Repeat the material word for word, starting with its first line and going on through the line with "Action: coord(47,57)", including both of those lines. Leave the pictures out of your answer.

+++ DATA ROWS

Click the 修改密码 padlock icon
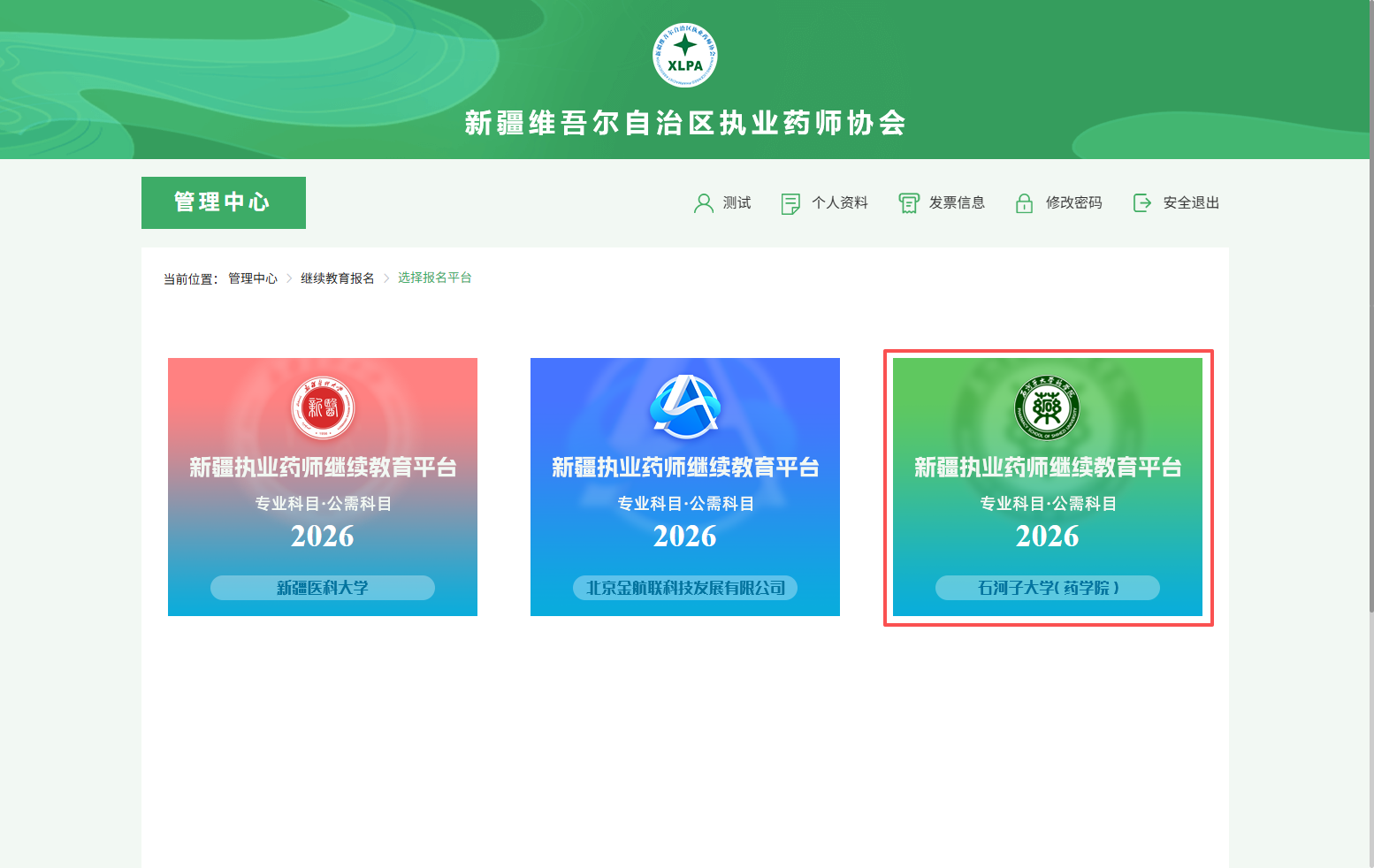click(1024, 203)
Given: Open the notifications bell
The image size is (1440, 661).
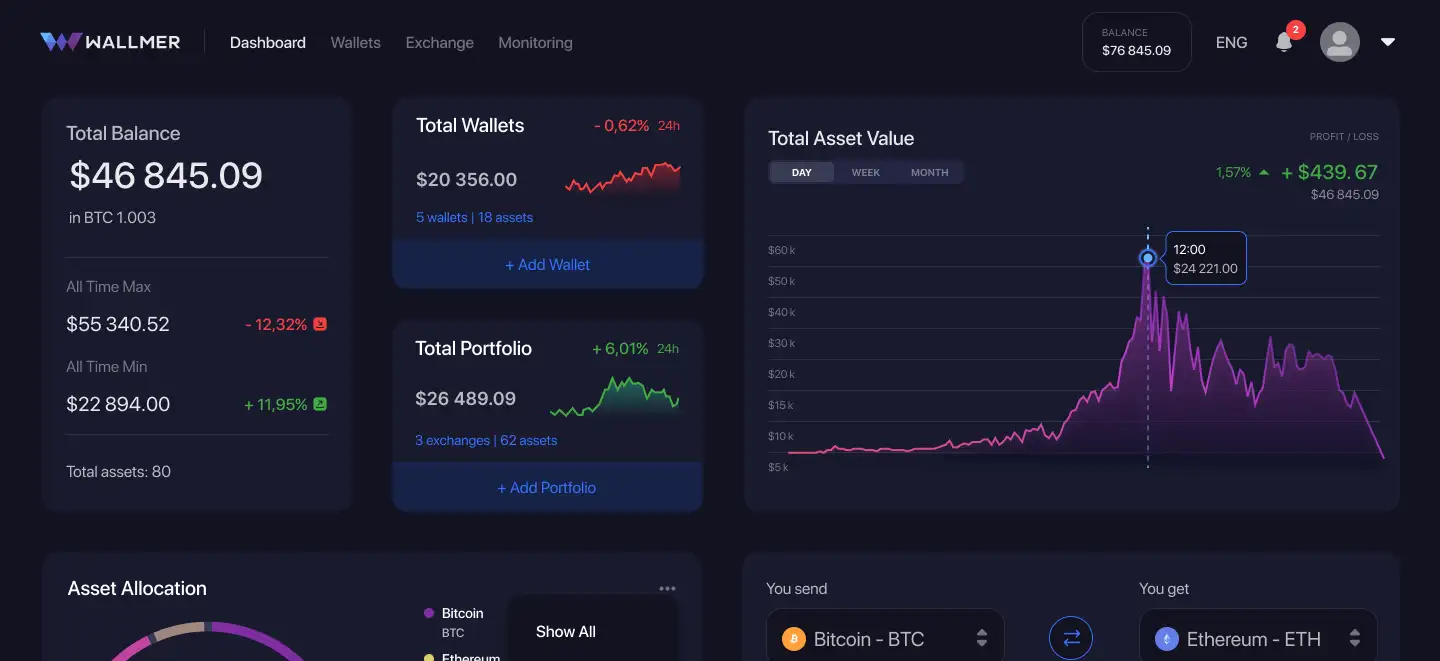Looking at the screenshot, I should (x=1285, y=42).
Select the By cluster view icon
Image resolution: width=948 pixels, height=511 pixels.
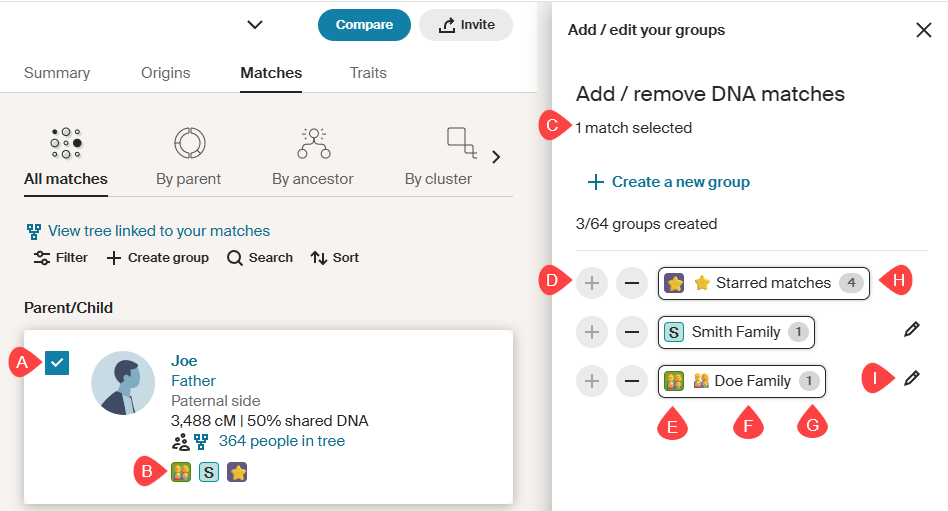pos(461,144)
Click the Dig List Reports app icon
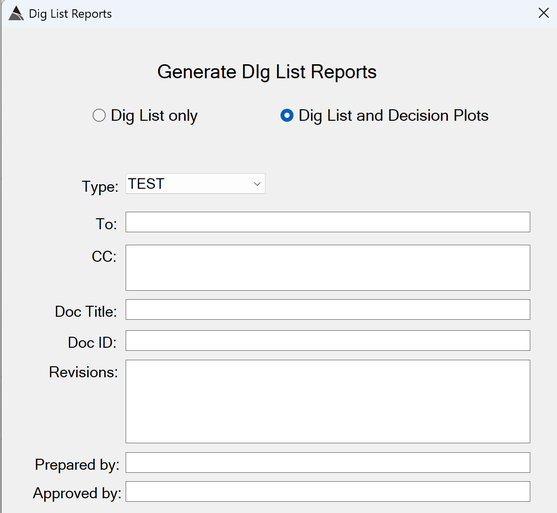This screenshot has width=557, height=513. 16,14
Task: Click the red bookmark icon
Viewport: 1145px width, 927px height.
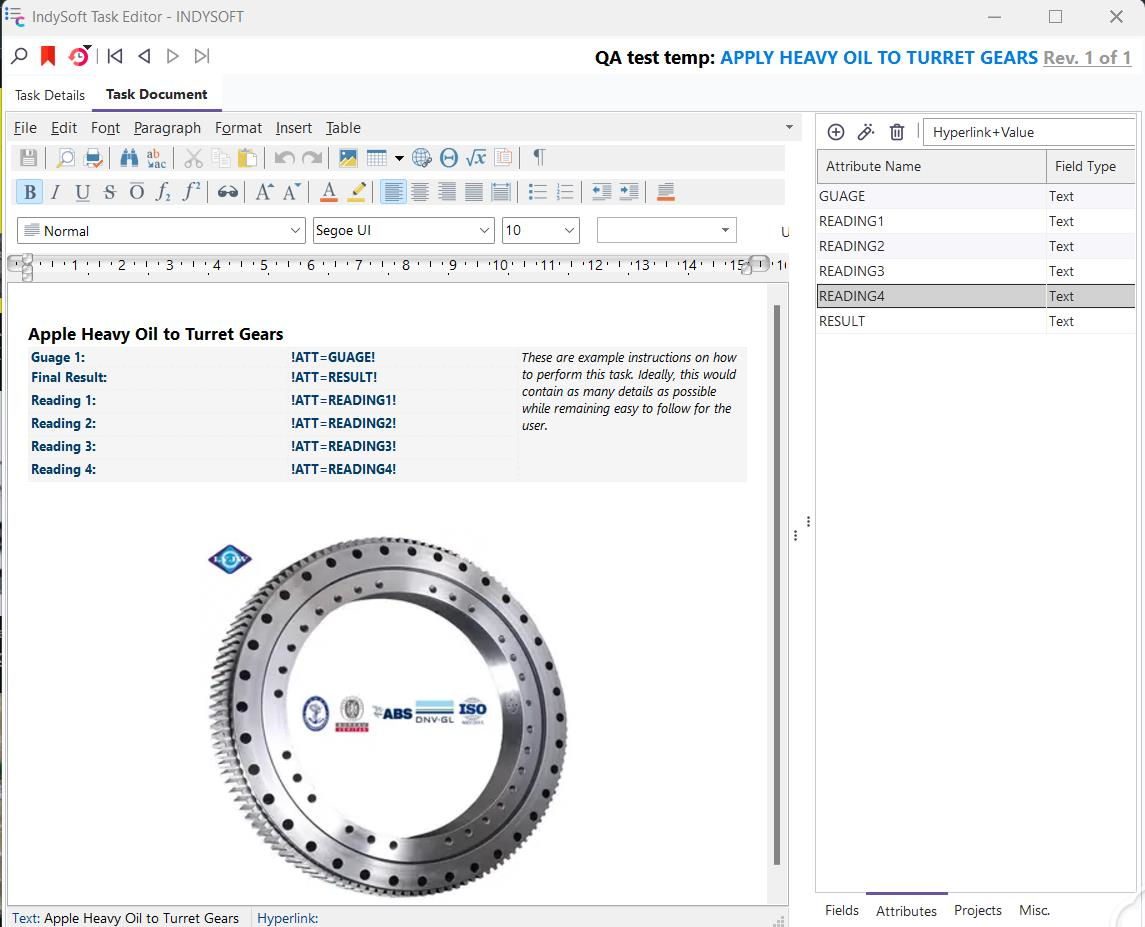Action: coord(47,57)
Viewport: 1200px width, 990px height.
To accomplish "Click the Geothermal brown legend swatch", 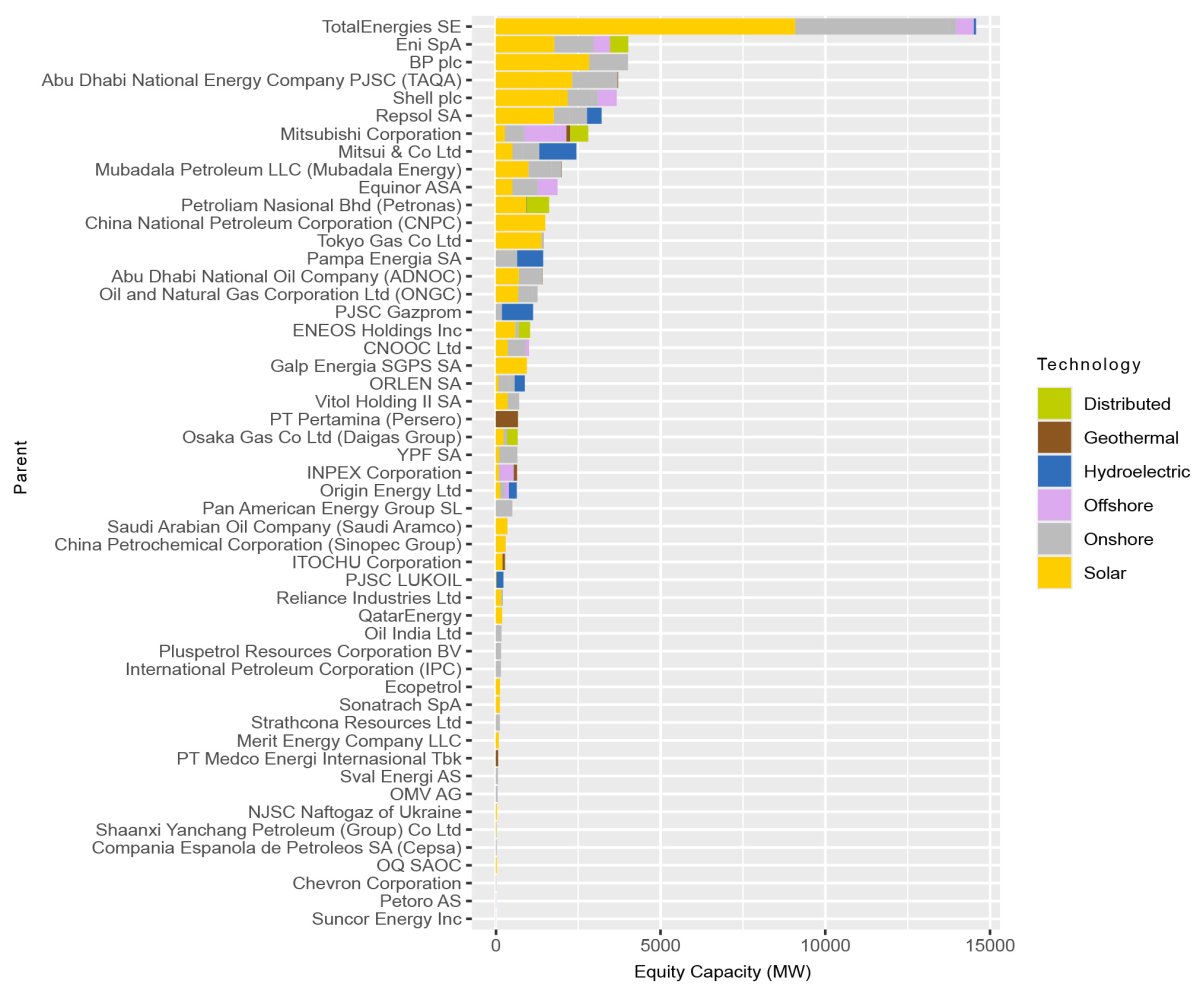I will 1054,438.
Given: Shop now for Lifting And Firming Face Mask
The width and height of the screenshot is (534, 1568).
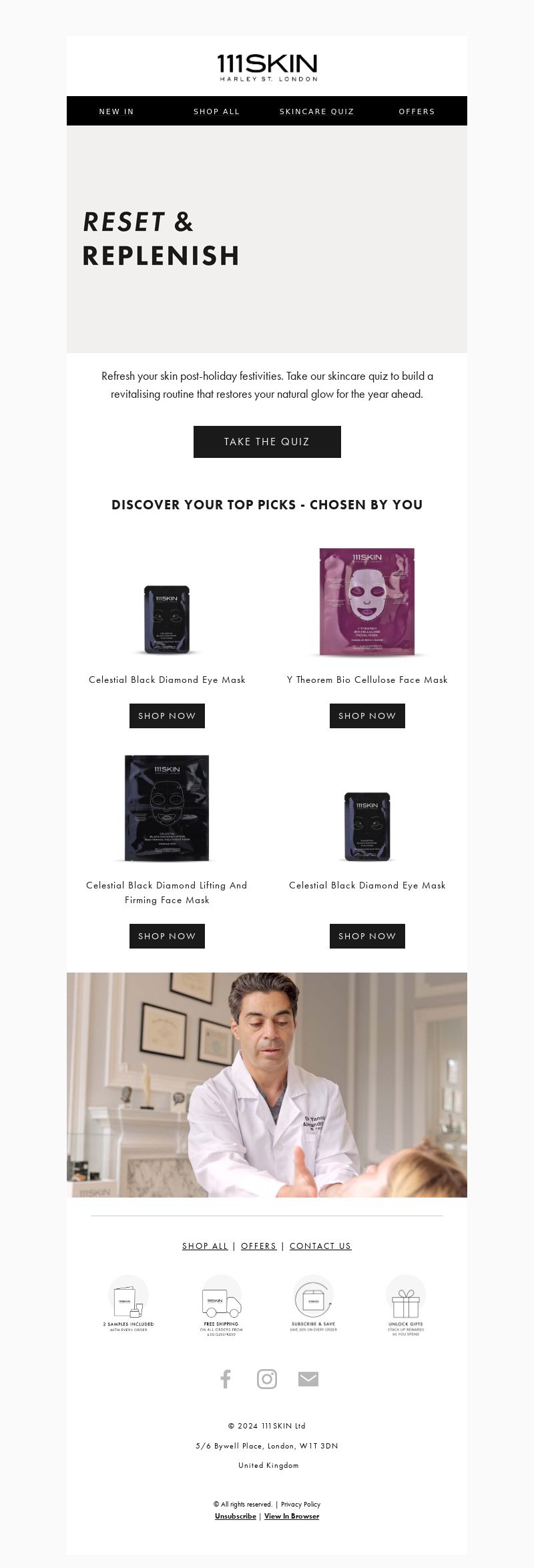Looking at the screenshot, I should (x=167, y=936).
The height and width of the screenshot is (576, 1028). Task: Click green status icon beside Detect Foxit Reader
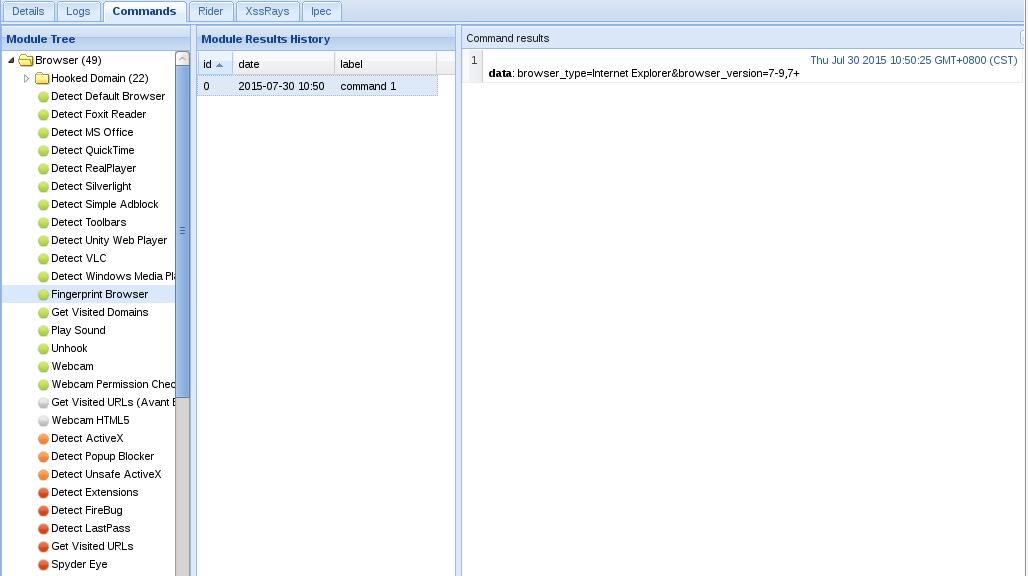coord(43,115)
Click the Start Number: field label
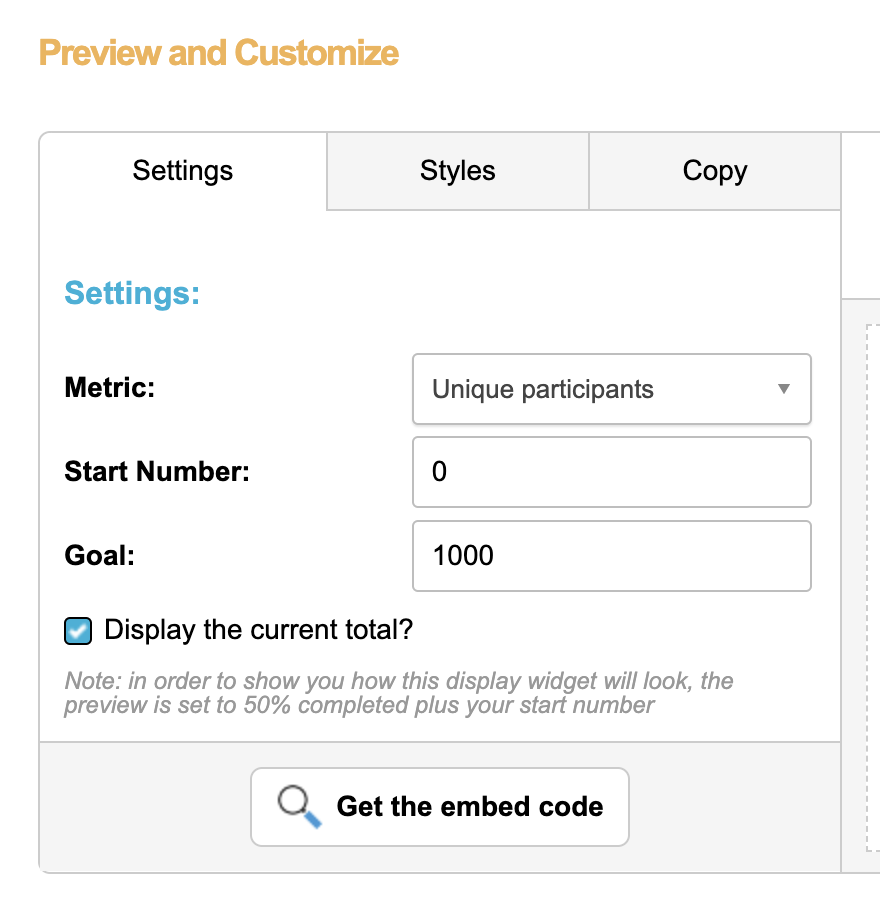The height and width of the screenshot is (912, 880). (157, 471)
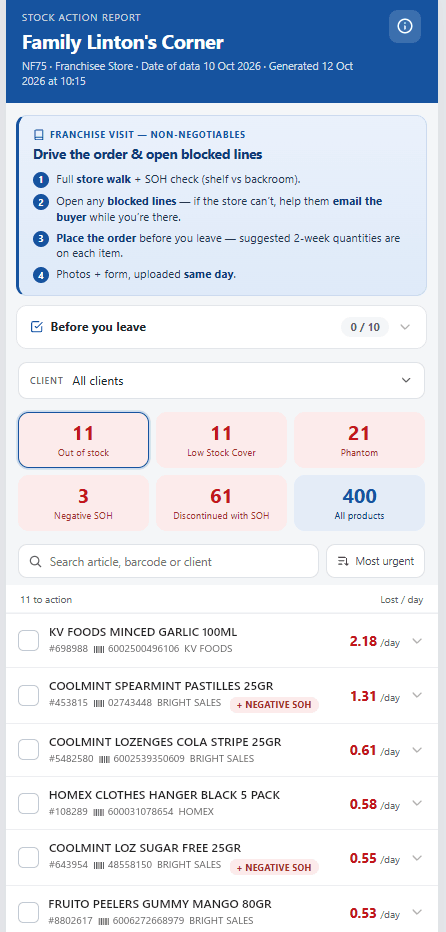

++++++

**REPLY TO THE TASK:**
Click the 修改密码 padlock icon
click(1024, 203)
Given: Open the notifications bell
The image size is (1440, 661).
Looking at the screenshot, I should (x=1285, y=42).
Select the By cluster view icon
Image resolution: width=948 pixels, height=511 pixels.
pos(461,144)
Click the Dig List Reports app icon
This screenshot has width=557, height=513. 16,14
Task: Click the red bookmark icon
Viewport: 1145px width, 927px height.
Action: coord(47,57)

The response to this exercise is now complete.